Cutting routine for the next 1-3 months.
Doing IF with fasted training in the morning.
Not gonna progress much strength-wise, focusing on cutting now.

Monday
Back squat 3x5
Push press 3x5
Deadlift 1-3x5

Wednesday
Back squat 5x10
Incline bench 4x8
Power clean 5x3

Friday
Front squat 5x3
Overhead press 5x10
Pendlay row 3x5

And 2-3 accessory exercises after that
- calf raises 3x15-20
- hanging leg raises 3xF
- Pullups/chin ups/dips 3xF
- face pulls 3x15
- bicep/tricep superset 3x8-12

>40+ chin ups every work out
>48 face pulls monday
>do db rows to warm up before heavy bench sets
>Pause deadlifts massively tax whole back

I do more chin ups than bench press/press alone.
I think I'm alright in that regard, adding anything like rows would be stupidly taxing on my lower back as I'm already hitting that heavy every day. Cable rows on wednesday could work but I don't really see the point in it.

Stronglifts 5x5 with added dips and push-ups on A and pull-ups and curls on B...
AxBxAx(conditioning hiit session)
I don't do cardio as I fuck 4-5x week for 30-45 min per set

Apart from the condition session of course

Upper
Incline Press 3x6-8 \ 3'
Yates Row 3x6-8 \ 3'
Lateral Raise 4x8-12 \ 2'
Weighted Dips 2x8-12 \ 2'
Weighted Chins 2x8-12 \ 2'
Facepulls 2x12-15 \ 1'

Lower
Squat 3x6-8 \ 3'
RDL 3x6-8 \ 3'
Calf Raise 4x8-12 \ 2'
Weighted Back Extension 2x8-12 \ 2'
Hanging Leg Raise 2x8-12 \ 2'
One-Leg Press or Leg Ext. 2x12-15 \ 1'

Exercise Sets x Reps \ Rest time' (mins)
UxLxUxx LxUxLxx

same guy, found a way to put in more volume:

Bench 3 wk cycle
Chins 2x6, pulldown 1x12
weighted crunches 2x10
— chest hypertrophy 2 exercises, 2-3 x 8-12 ( cable chest press, flies)


Press 2x6
Squat 3 wk cycle
Curl 2x6, calf raises 2x10
- shoulder & arm hypertrophy, 2 exercises, 2-3x 8-12 (lateral and incline curls)

Deadlift 3wk cycle
pause med. grip bench 80% monday 3x5
face pulls
- Leg and back hypertrophy: 2 lifts, 2-3x8-12 (lunges and rows)
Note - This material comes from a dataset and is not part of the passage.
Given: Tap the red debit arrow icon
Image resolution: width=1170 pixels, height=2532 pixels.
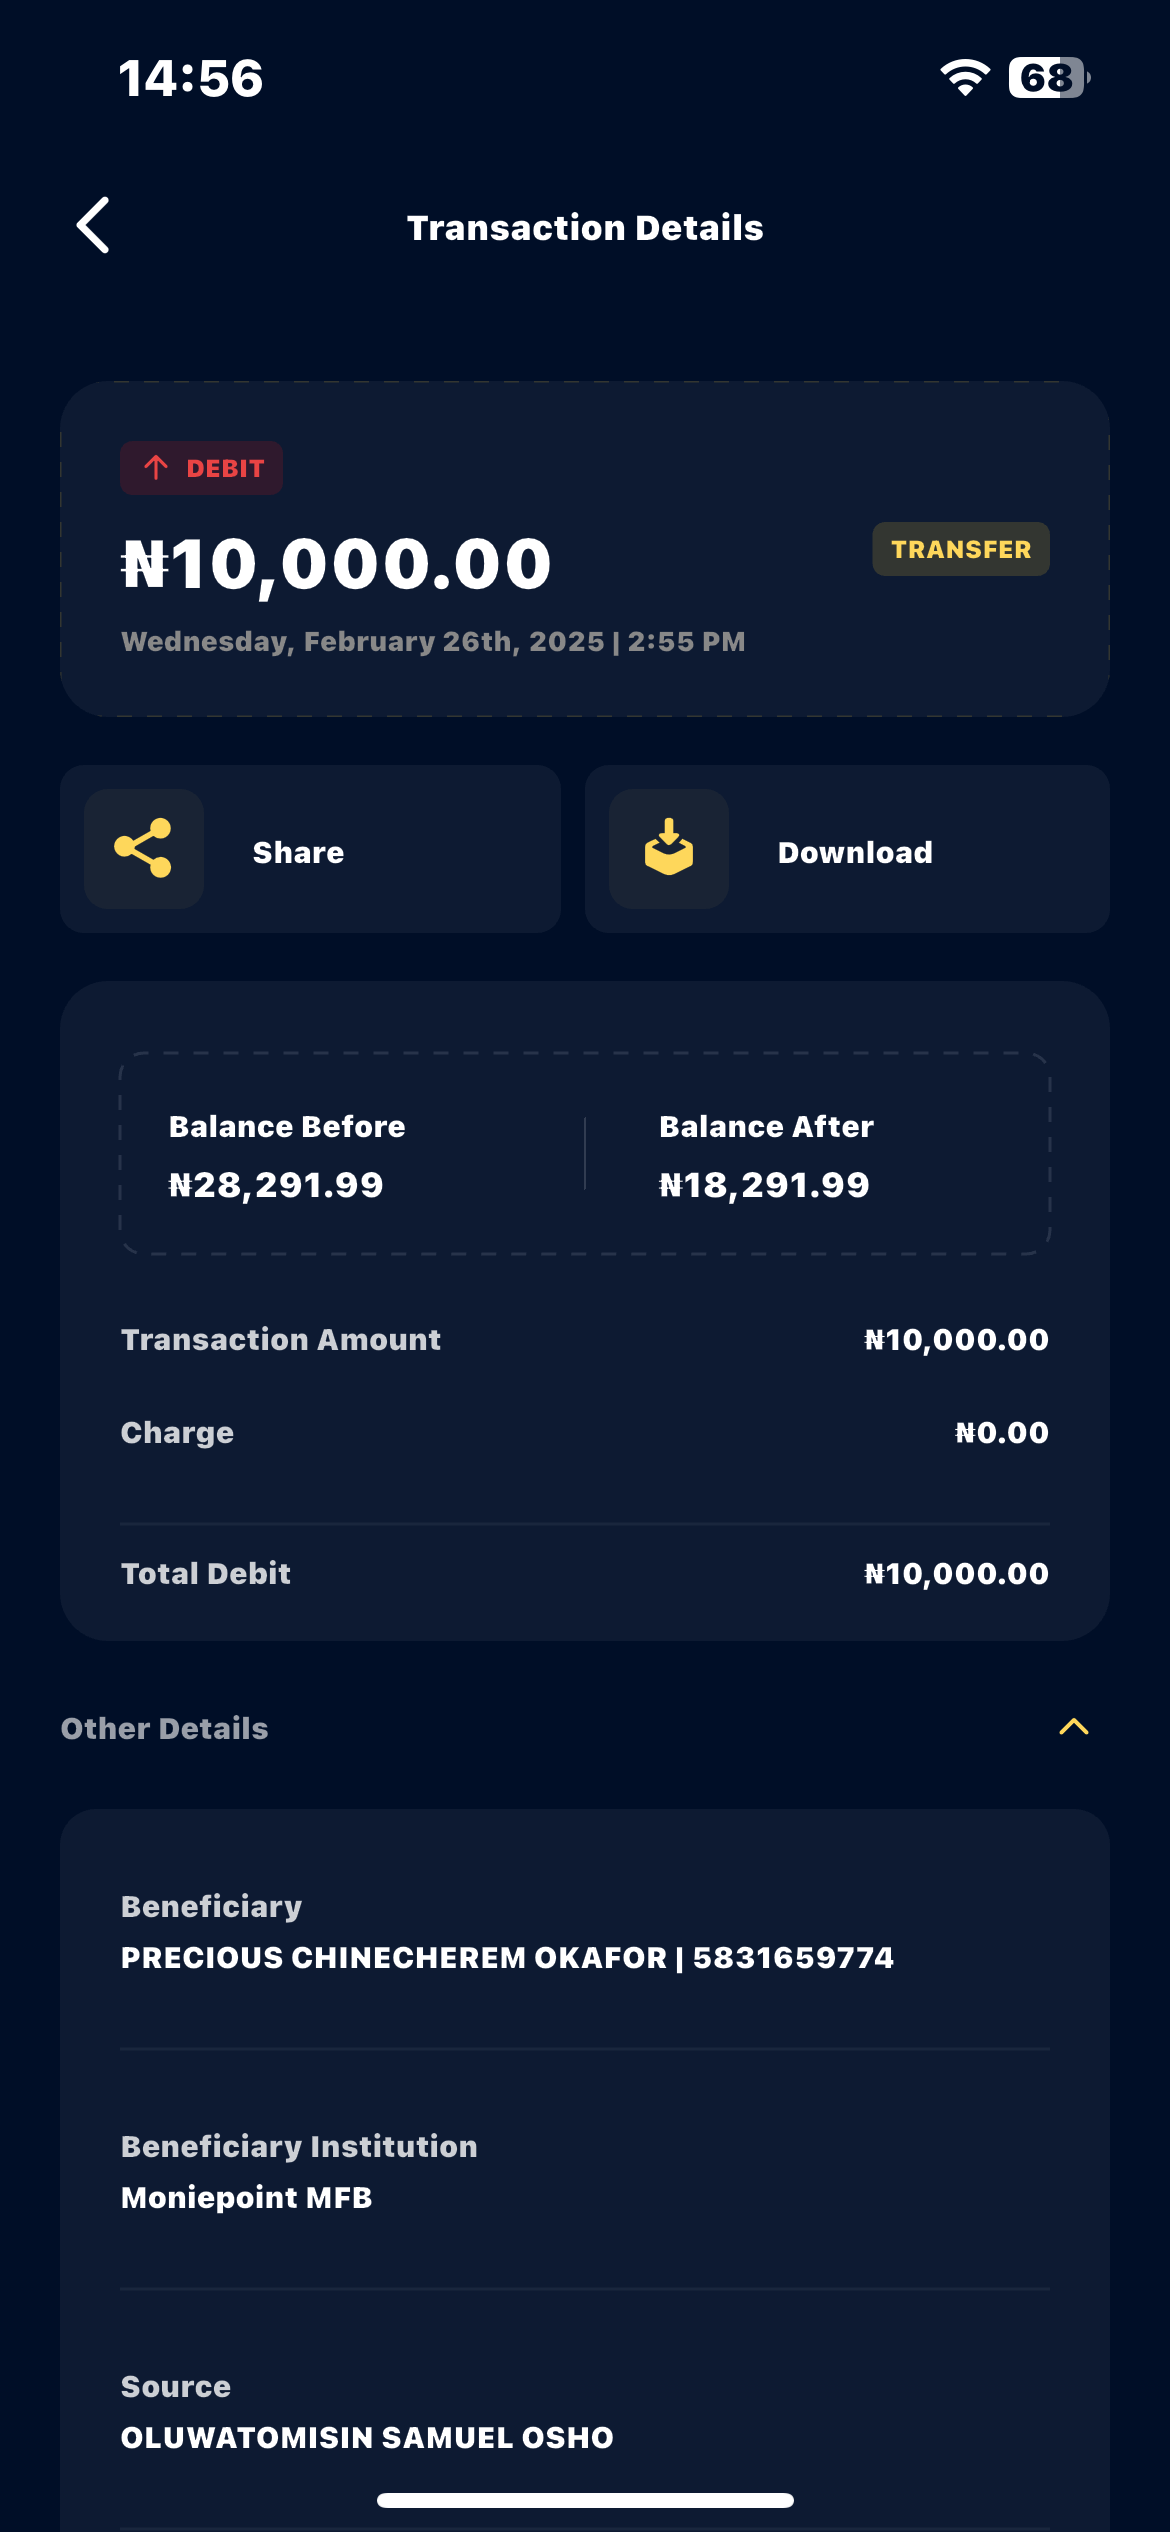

3 wk: 3x5, 4x3, 5x1 (80,90, 95%)

20 years old, 100kg bw - 176cm, natural:
Stats - 261kg squat, 160kg benchpress, 261kgx2 deadlift

Program: Sheiko 3 day program - over 80kg bw.

Monday:
Sheiko

Tuesday:
Back, bicep and calf

Wednesday:
Sheiko

Thursday:
Off

Friday:
Sheiko

Saturday:
Back, bicep and calf

Sunday:
off

Yes.

Need some feedback. I'm stuck on finding out what to do on Friday.

Alternatively, I'm also considering simplifying my routine to doing one of the 4 core workouts once per week and base the accessories each day around that core workout, but I'm afraid that I won't progress on my lifts as much.